# [Prompt]
From the data below, retype exactly the lines starting with the one that contains "This screenshot has width=563, height=464." and ending with the one that contains "Given: Go back to the previous page", both included.
━━━━━ Data for processing
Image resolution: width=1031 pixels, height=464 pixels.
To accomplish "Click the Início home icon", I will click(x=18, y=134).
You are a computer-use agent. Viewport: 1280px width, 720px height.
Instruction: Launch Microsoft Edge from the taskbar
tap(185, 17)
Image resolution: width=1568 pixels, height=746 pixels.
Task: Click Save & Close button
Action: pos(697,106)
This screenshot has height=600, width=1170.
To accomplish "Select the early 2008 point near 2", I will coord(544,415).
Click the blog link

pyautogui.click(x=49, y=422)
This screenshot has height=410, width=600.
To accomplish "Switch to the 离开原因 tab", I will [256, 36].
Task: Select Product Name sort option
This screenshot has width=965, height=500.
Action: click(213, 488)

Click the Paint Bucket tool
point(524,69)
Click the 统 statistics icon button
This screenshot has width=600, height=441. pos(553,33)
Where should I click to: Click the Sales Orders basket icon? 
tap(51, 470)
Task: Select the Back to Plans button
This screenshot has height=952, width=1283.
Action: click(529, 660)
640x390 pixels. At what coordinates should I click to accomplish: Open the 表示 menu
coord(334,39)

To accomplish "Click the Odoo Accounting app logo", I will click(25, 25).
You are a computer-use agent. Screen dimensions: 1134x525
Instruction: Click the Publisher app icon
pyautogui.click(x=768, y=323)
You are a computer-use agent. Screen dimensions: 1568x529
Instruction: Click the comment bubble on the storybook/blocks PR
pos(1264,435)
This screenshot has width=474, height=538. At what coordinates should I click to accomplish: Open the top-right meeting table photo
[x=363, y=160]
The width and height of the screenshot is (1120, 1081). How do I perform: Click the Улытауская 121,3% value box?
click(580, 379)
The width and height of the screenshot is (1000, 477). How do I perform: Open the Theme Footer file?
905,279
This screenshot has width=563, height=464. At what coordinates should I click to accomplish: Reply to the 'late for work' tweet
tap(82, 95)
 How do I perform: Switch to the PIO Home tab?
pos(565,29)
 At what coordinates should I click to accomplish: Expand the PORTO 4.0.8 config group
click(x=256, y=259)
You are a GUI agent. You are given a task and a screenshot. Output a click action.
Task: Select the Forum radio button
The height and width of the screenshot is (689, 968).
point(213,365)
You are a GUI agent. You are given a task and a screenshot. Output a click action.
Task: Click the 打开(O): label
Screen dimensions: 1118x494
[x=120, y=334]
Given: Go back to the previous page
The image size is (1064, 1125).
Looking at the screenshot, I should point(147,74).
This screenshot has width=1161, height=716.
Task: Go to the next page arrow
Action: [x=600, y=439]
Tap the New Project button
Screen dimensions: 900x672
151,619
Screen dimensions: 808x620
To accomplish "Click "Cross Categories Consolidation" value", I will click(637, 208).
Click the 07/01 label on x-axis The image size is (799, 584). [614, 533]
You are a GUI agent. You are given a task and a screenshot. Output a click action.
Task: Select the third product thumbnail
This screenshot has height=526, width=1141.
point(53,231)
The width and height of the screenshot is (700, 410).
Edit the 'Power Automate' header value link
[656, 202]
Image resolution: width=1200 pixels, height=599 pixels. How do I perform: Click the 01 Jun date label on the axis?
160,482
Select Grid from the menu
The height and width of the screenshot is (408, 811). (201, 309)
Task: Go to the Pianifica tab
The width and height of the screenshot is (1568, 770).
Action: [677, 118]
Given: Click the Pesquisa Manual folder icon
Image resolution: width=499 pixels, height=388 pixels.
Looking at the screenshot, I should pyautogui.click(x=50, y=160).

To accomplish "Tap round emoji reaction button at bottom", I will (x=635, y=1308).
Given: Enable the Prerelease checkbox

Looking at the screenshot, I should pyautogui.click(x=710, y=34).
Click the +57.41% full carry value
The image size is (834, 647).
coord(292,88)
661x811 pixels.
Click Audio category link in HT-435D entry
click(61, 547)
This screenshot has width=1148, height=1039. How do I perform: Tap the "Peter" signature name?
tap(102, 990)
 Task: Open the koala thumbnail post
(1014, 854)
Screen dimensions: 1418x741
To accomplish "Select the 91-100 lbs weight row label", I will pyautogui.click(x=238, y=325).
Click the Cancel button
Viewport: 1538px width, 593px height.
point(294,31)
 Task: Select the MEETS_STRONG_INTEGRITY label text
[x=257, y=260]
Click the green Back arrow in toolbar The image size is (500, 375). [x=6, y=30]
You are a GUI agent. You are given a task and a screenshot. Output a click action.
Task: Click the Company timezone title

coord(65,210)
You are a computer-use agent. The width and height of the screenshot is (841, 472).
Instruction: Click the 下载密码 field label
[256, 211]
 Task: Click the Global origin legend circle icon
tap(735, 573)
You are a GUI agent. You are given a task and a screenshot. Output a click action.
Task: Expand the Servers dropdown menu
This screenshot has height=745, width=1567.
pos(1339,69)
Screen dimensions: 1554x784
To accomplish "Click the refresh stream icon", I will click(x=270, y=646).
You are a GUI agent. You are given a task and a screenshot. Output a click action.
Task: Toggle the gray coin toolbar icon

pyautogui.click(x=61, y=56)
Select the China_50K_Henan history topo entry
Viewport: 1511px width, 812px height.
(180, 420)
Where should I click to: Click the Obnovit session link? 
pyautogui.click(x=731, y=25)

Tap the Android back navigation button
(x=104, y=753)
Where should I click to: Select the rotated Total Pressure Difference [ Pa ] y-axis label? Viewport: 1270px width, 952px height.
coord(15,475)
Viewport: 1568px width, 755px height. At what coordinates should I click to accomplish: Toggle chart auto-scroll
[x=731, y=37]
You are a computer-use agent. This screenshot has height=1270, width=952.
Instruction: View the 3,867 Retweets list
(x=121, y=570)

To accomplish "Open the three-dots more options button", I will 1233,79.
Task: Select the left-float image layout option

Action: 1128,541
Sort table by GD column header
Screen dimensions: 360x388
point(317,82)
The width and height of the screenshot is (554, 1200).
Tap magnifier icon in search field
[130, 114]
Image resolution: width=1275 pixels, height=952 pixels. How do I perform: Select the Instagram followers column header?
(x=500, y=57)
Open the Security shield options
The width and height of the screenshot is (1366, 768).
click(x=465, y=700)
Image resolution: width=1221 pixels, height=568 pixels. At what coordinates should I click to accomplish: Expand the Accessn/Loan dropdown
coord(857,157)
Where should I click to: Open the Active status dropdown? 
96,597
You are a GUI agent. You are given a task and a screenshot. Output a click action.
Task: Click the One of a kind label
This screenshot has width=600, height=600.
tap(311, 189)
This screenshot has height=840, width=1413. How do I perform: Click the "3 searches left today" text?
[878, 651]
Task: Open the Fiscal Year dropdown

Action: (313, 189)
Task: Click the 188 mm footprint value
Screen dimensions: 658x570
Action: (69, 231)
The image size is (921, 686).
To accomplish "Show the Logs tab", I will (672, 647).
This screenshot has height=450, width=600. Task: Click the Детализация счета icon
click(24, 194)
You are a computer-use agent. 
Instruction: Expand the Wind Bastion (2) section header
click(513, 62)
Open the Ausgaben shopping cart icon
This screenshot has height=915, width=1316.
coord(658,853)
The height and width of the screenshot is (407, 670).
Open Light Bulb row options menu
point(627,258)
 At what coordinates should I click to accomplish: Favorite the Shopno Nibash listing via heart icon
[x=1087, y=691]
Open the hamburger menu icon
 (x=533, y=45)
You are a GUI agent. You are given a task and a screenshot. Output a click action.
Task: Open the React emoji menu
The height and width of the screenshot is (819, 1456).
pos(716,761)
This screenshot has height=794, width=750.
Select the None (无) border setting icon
━━━━━━━━━━
# [Answer area]
This screenshot has width=563, height=464. At what coordinates should I click to accomplish: Reply to the 'late for work' tweet
tap(82, 95)
 How do I perform: Switch to the PIO Home tab?
pos(565,29)
 At what coordinates should I click to accomplish: Expand the PORTO 4.0.8 config group
click(x=256, y=259)
You are a GUI agent. You are given a task and a screenshot. Output a click action.
Task: Select the Forum radio button
The height and width of the screenshot is (689, 968).
point(213,365)
You are a GUI agent. You are given a task and a screenshot. Output a click action.
Task: Click the 打开(O): label
Screen dimensions: 1118x494
[x=120, y=334]
Given: Go back to the previous page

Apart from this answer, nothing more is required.